Return the listing lines verbatim, beginning at the line that contains "Where should I" and stopping after the line that contains "Looking at the". Leave the pictures out of your answer.
══ Dataset records ══
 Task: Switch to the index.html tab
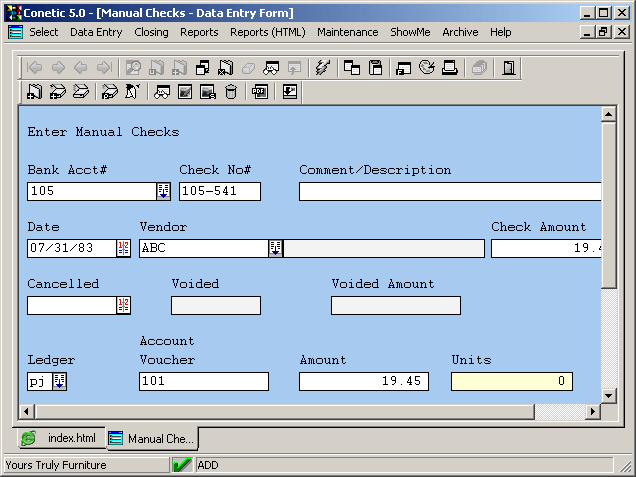[x=60, y=438]
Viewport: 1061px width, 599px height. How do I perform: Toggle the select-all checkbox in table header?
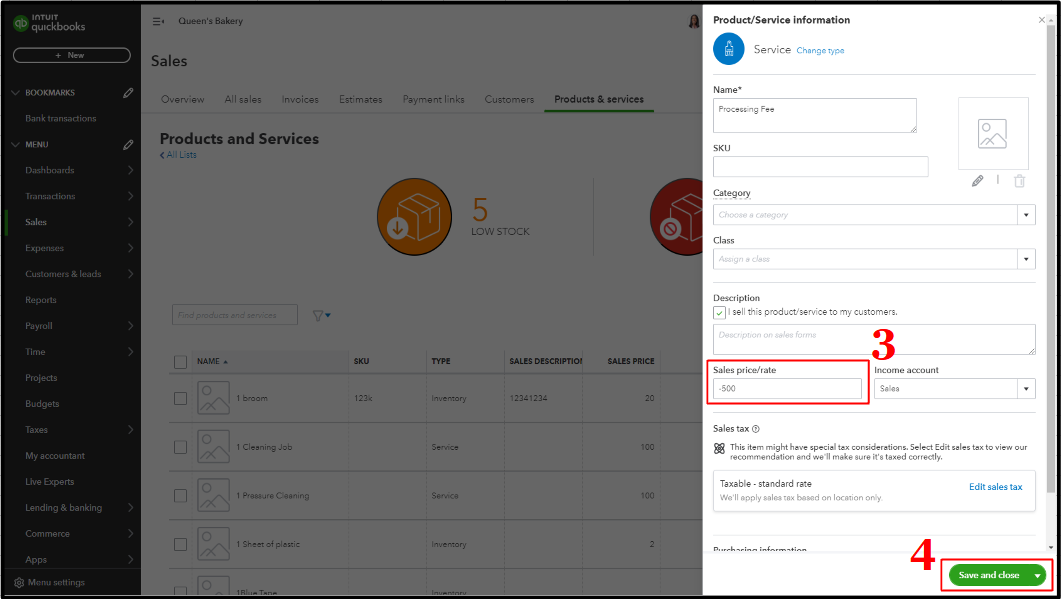click(x=180, y=361)
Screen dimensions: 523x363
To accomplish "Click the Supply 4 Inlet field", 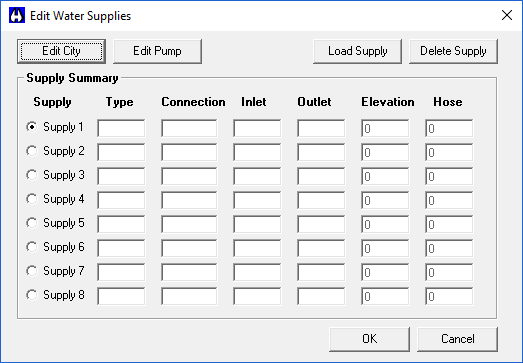I will point(257,200).
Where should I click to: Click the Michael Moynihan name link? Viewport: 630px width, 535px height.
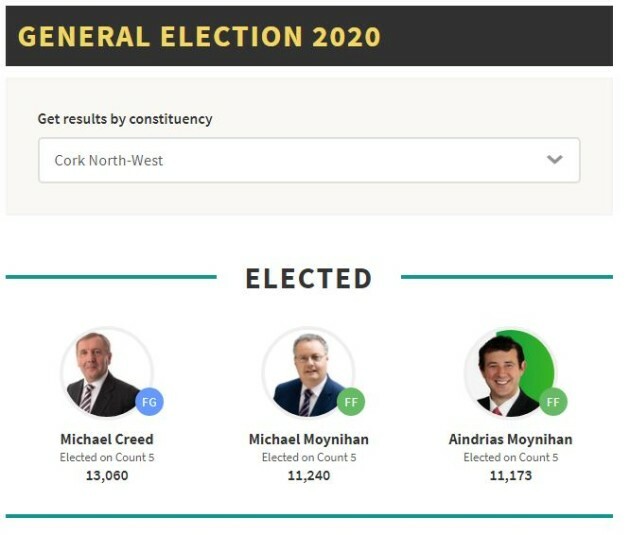[x=308, y=439]
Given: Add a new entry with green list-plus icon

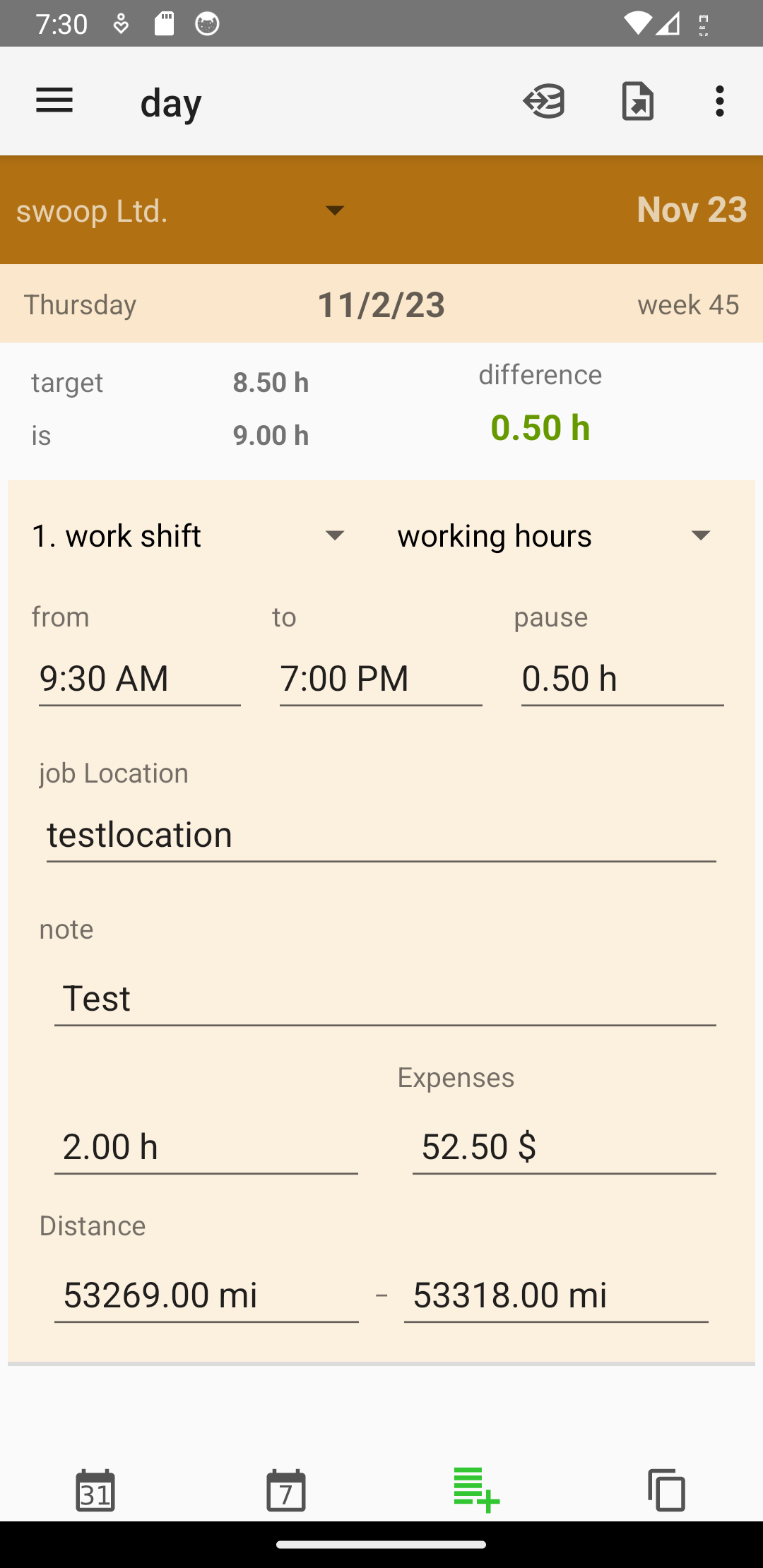Looking at the screenshot, I should pyautogui.click(x=477, y=1490).
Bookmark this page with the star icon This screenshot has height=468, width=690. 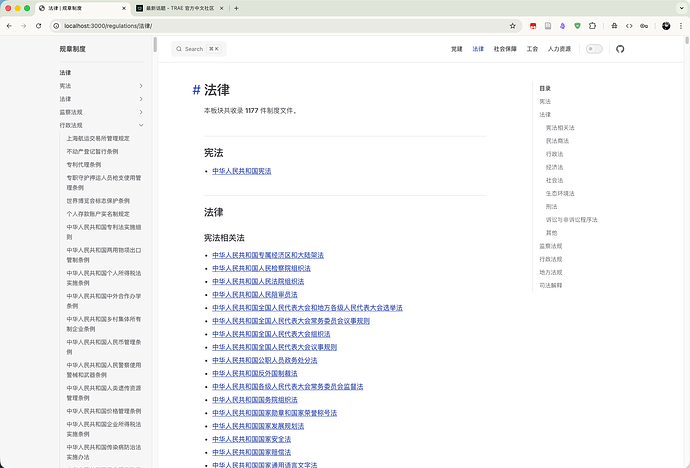[x=512, y=25]
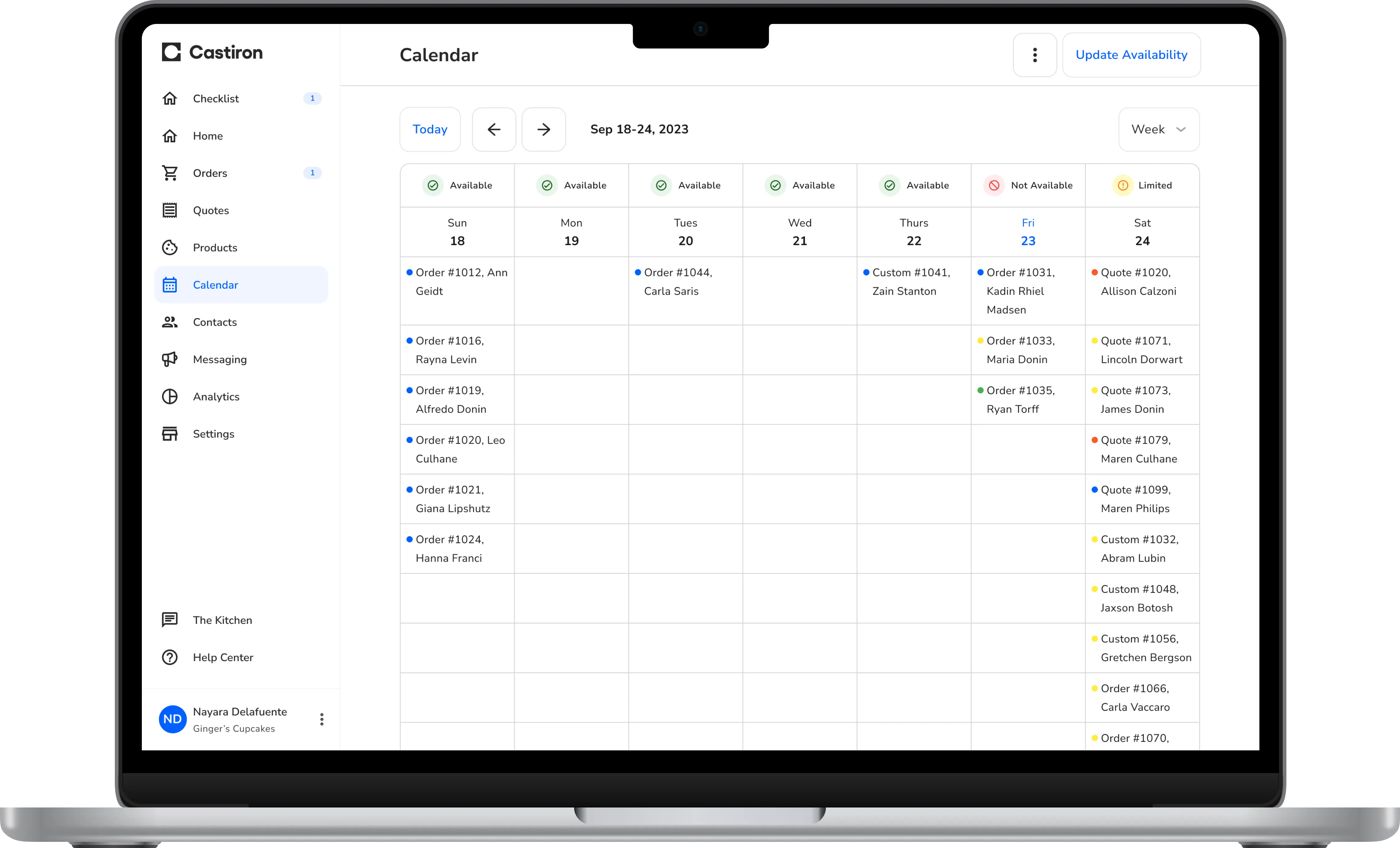Expand the Week view dropdown
This screenshot has width=1400, height=848.
(x=1158, y=130)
═══
= Task answer =
Where should I click to: Click the Michael Moynihan name link? Viewport: 630px width, 535px height.
[x=308, y=439]
Given: Add a new entry with green list-plus icon

Looking at the screenshot, I should pyautogui.click(x=477, y=1490).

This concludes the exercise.